Wettervorhersage für die Weihnachtsfeiertage 2015

Bergwetter: Weiterhin ruhiges Hochdruckwetter

Wetter • 23. Dezember 2015
von UBIMET Meteorologenteam

Die Weihnachtsfeiertage schließen nahtlos an den bisherigen Dezember an: Auf den Bergen bleibt es bei Sonnenschein deutlich zu mild für die Jahreszeit, in den Tälern halten sich mitunter kalte Luft und Nebel. Das Wochenende bringt somit ausgezeichnetes Wanderwetter, ein markanter Wintereinbruch ist vorerst nicht in Sicht. Der Start der Skitourensaison verzögert sich daher noch weiter.
 

„Oben hui, unten pfui“ könnte man das Wetter an den Weihnachtsfeiertagen auf den Punkt bringen
Foto: mauritius images/ Martin Kriner
„Oben hui, unten pfui“ könnte man das Wetter an den Weihnachtsfeiertagen auf den Punkt bringen

Freitag, 25. Dezember 2015

Am Freitag halten sich besonders in den Tal- und Beckenlagen teils zähe Nebelfelder, oberhalb von 1000 m scheint hingegen von der Früh weg die Sonne. Im Tagesverlauf ziehen dann besonders zwischen Dachstein und Schneeberg zeitweise Wolkenfelder durch, es bleibt aber durchwegs trocken. Entlang der Alpennordseite kommt tagsüber lebhafter Westwind auf, im Rax-Schneeberggebiet sind auch kräftige Böen möglich.
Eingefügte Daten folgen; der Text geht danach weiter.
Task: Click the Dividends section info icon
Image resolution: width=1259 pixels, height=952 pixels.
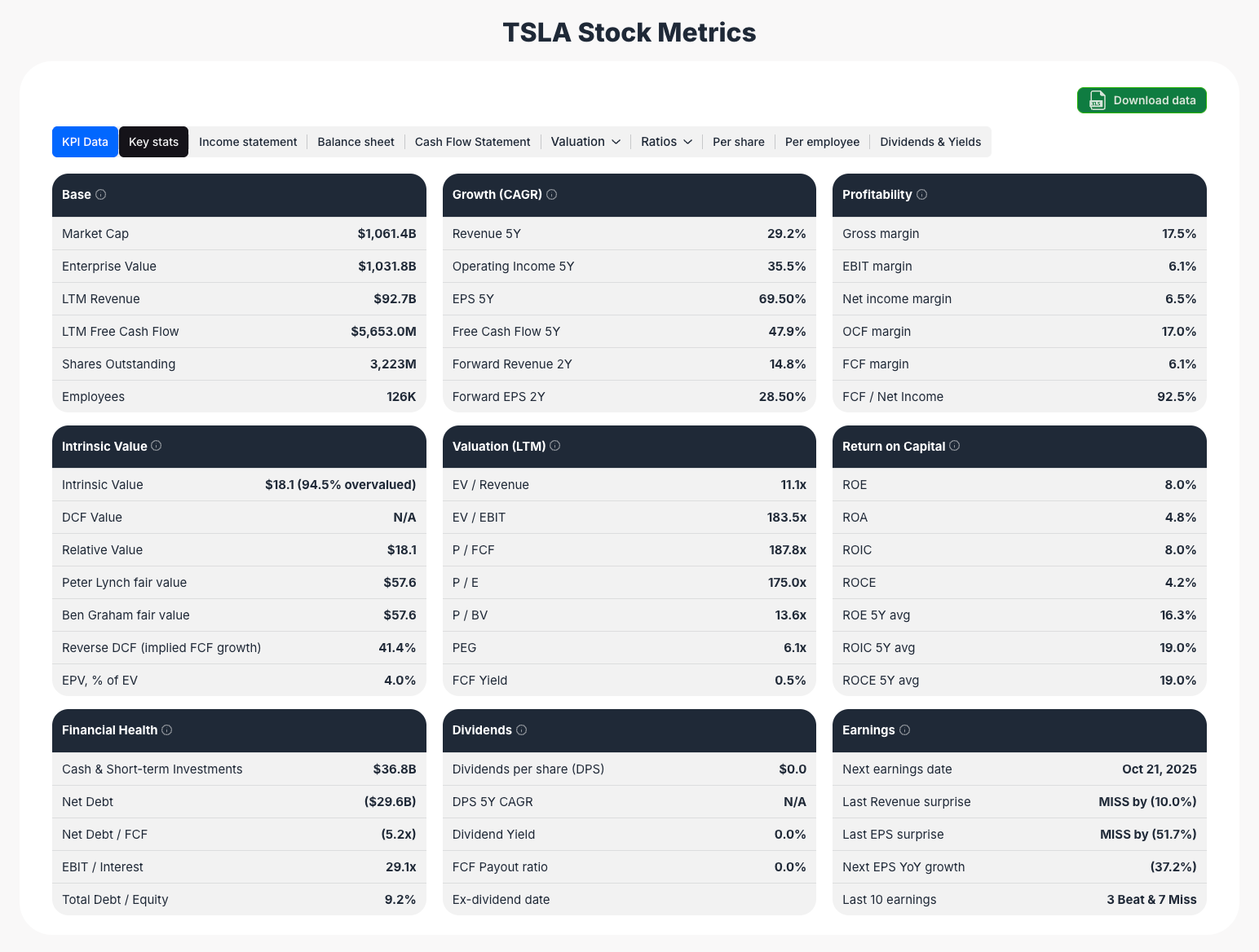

In 2.000 m liegen die Tageshöchstwerte zwischen 0 und +4 Grad, in 3.000 m werden maximal -6 bis -2 Grad erreicht.
 

Samstag, 26. Dezember 2015

Am Samstag ziehen zunächst besonders von der Eisenwurzen bis zum Semmering dichte Wolken durch, in den Tälern und Becken halten sich anfangs Nebel- und Hochnebelfelder. Tagsüber dominiert dann im gesamten Alpenraum der Sonnenschein, oftmals ist der Himmel sogar wolkenlos. Am Alpenostrand weht anfangs noch teils lebhafter Westwind, dieser lässt tagsüber aber rasch nach. Die Temperaturen bewegen sich in 2.000 m von Ost nach West zwischen +3 und +7 Grad, in 3.000 kommen sie nicht über -4 bis -1 Grad hinaus.
 

Sonntag, 27. Dezember 2015

Der Sonntag bringt weiterhin ruhiges und deutlich zu mildes Hochdruckwetter. Inneralpin startet der Tag wieder mit Frühnebelfeldern, diese lösen sich aber bald auf und nachfolgend dominiert überall der Sonnenschein. Einzelne hohe Wolkenfelder im Westen und Norden trüben den sonnigen Eindruck nur zwischendurch. Der Wind spielt keine Rolle und in 2.000 m klettert das Quecksilber auf ausgesprochen milde +5 bis +9 Grad, selbst in 3.000 m werden -2 bis +1 Grad erreicht.
 

Bergwetter-Tipp

„Oben hui, unten pfui“ lautet das Sprichwort bei frühwinterlichen Hochdrucklagen. Denn während die Temperaturen in 1.500 m beispielsweise am Sonntag über 10 Grad erreichen, bleiben sie in manchen inneralpinen Tal- und Beckenlagen rund um den Gefrierpunkt stecken. Dies bezeichnet man als sogenannte „Inversionswetterlage“: Diese entsteht deshalb, weil sich die kalte Luft aufgrund ihrer höheren Dichte in den Tälern sammelt und bei windschwachen Verhältnissen oft tage- oder wochenlang nicht ausgeräumt wird. Am Übergang zwischen kalter und warmer Luft entsteht zudem oft hartnäckiger Nebel oder Hochnebel. Beim Tourenstart sollte man daher auf wärmende Kleidung achten, während in mittleren Lagen oft bereits ein Pullover ausreicht.